>> Begin Given data

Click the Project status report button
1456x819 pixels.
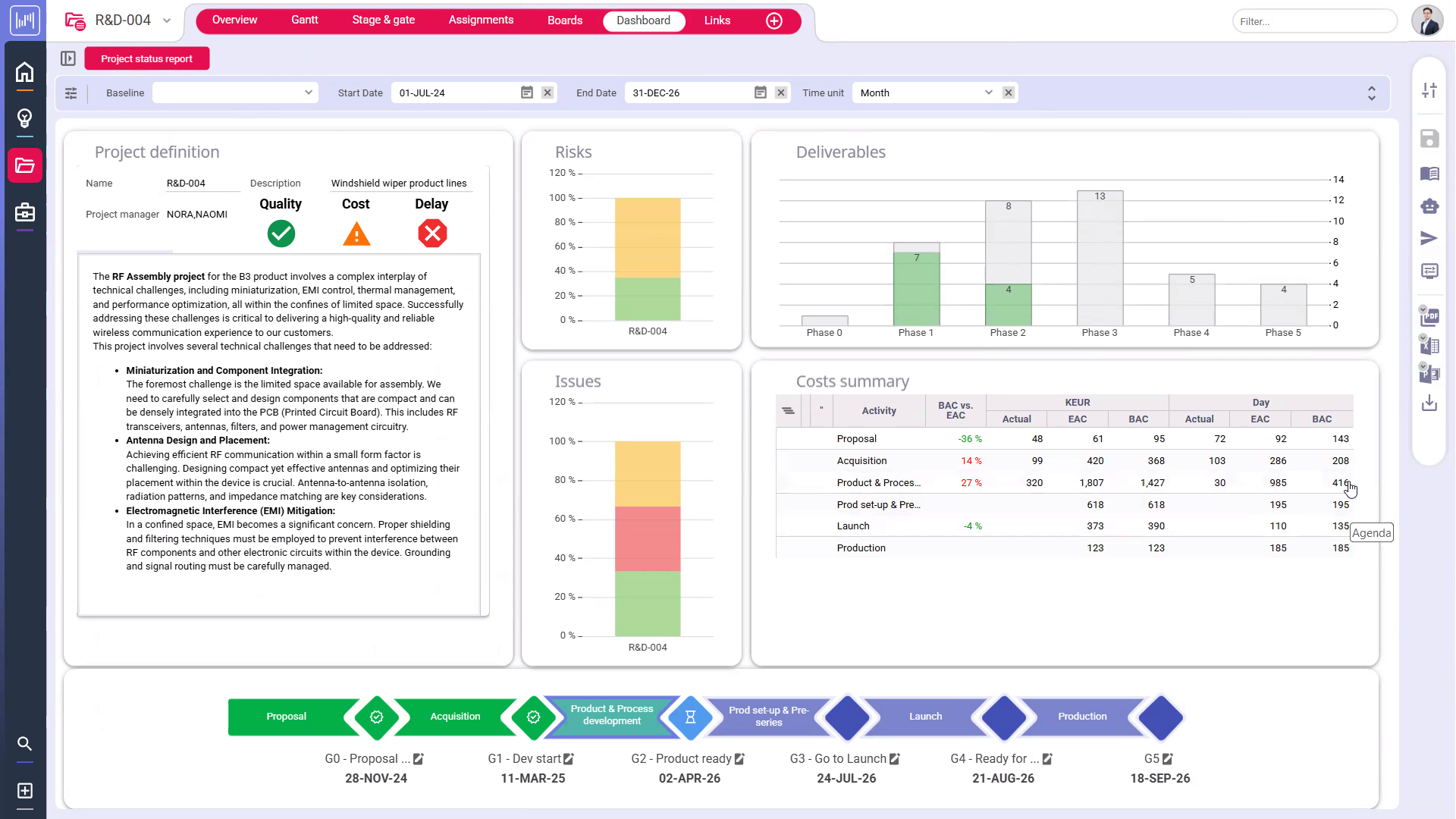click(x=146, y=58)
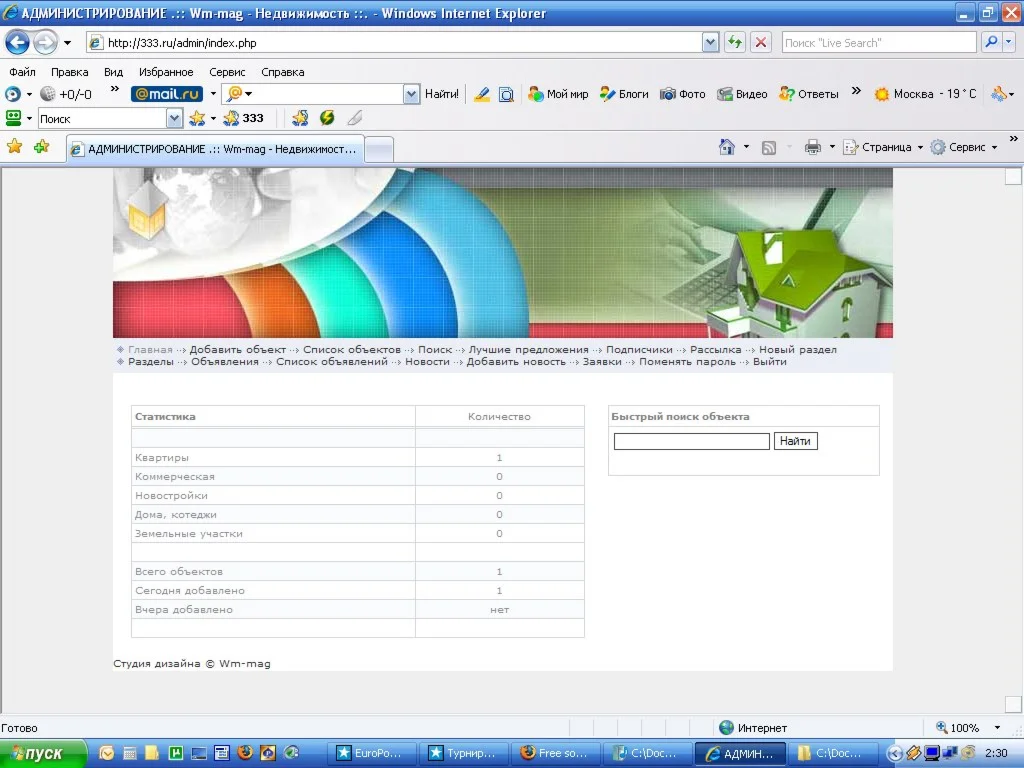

>> End Given data
>> Begin Given data

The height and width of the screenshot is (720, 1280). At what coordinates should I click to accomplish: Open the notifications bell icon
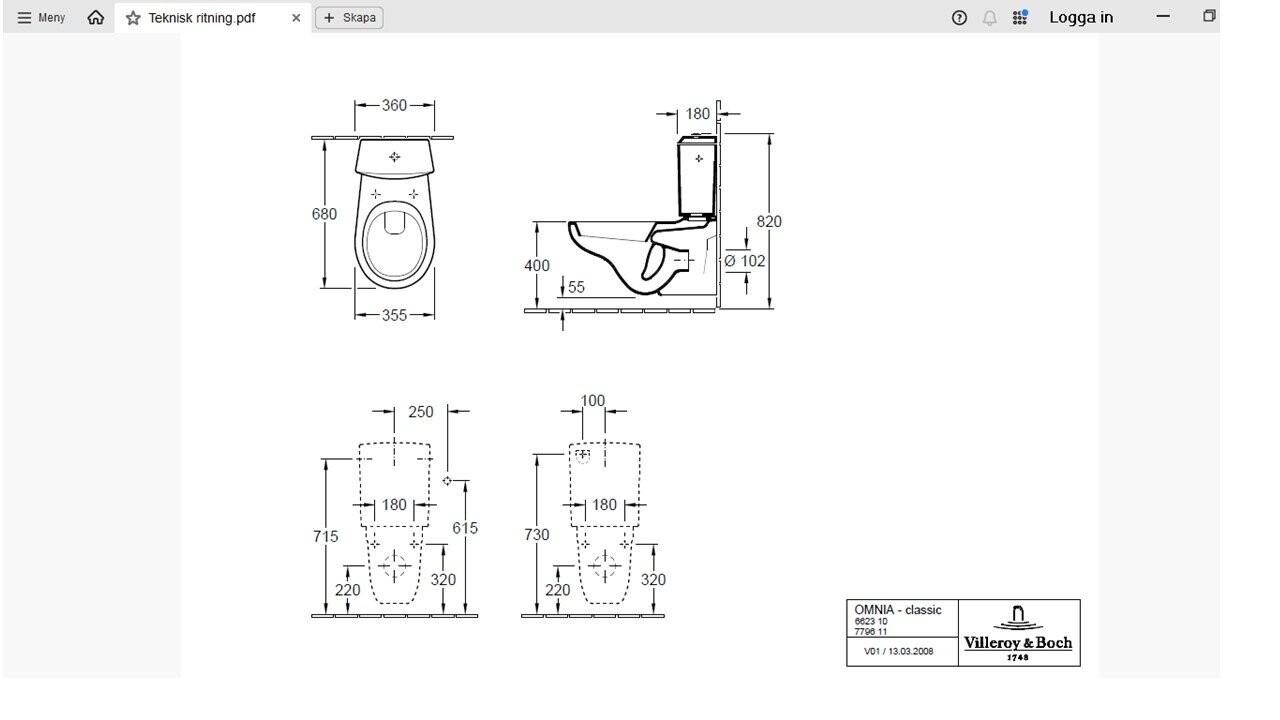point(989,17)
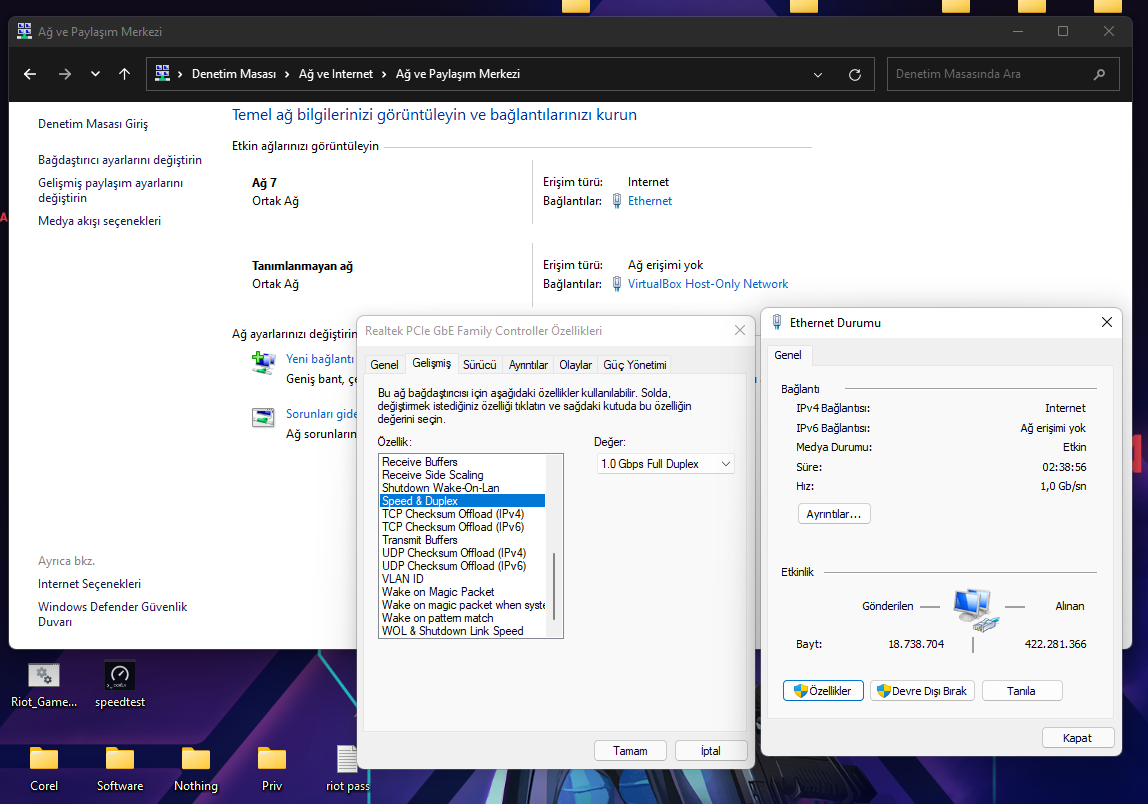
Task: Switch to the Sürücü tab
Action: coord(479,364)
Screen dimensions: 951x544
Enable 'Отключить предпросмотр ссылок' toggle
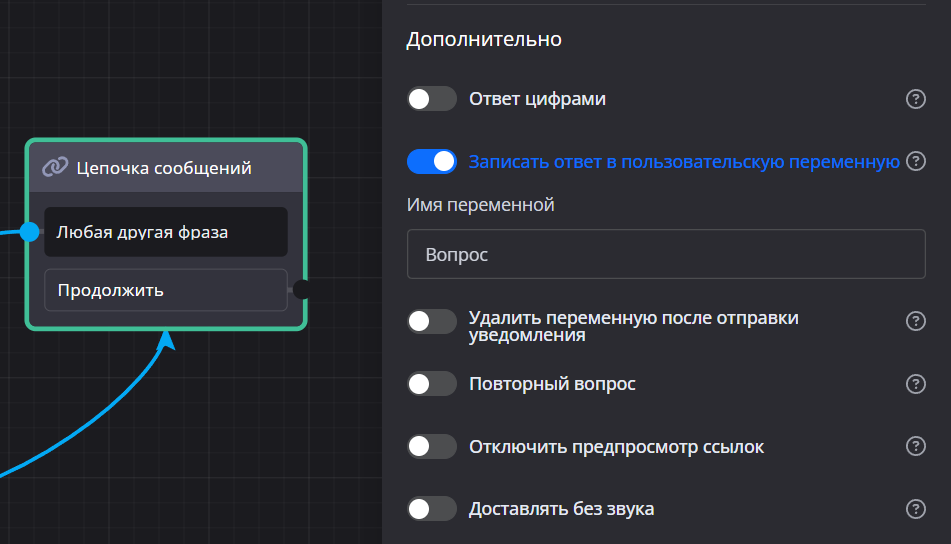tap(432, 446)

>> End Given data

[Objective] Turn the lines between the line containing "Click the Project status report button" and the line containing "click(x=146, y=58)", inclusive, into a numbered list, omitting blank lines and leaving out the pictures.

[Finished answer]
1. Click the Project status report button
2. 1456x819 pixels.
3. click(x=146, y=58)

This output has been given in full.